* [Provided records]
----------------

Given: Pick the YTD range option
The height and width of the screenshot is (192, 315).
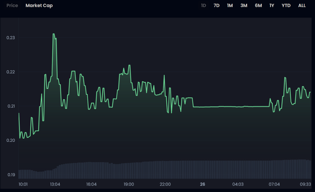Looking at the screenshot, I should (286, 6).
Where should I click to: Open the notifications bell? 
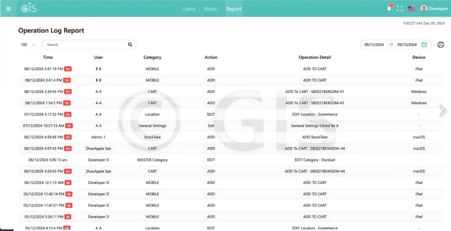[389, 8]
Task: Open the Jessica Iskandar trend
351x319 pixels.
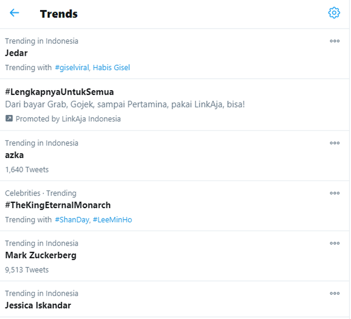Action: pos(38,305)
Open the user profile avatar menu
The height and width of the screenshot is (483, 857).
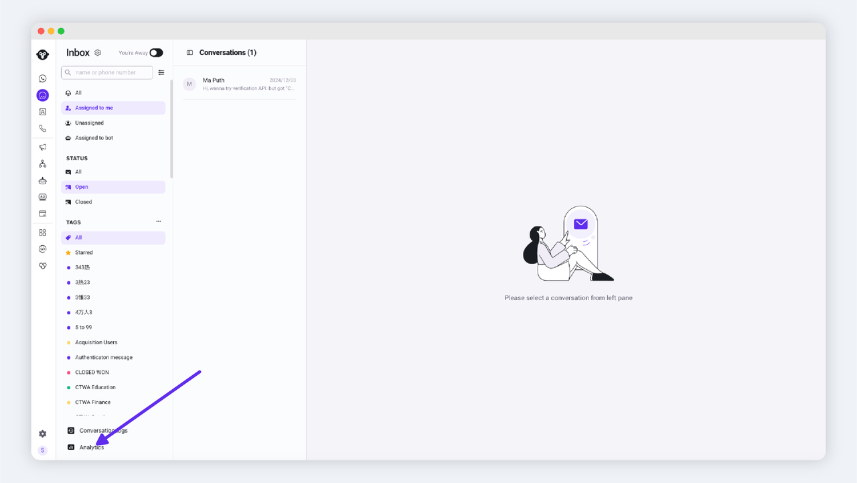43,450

----------------

* [Exercise description]
Please write out exactly the lines from the one containing "351x319 pixels." through the last line of the records above, and leave out any pictures.

* [Exercise solution]
351x319 pixels.
Action: pos(38,305)
Open the user profile avatar menu
The height and width of the screenshot is (483, 857).
43,450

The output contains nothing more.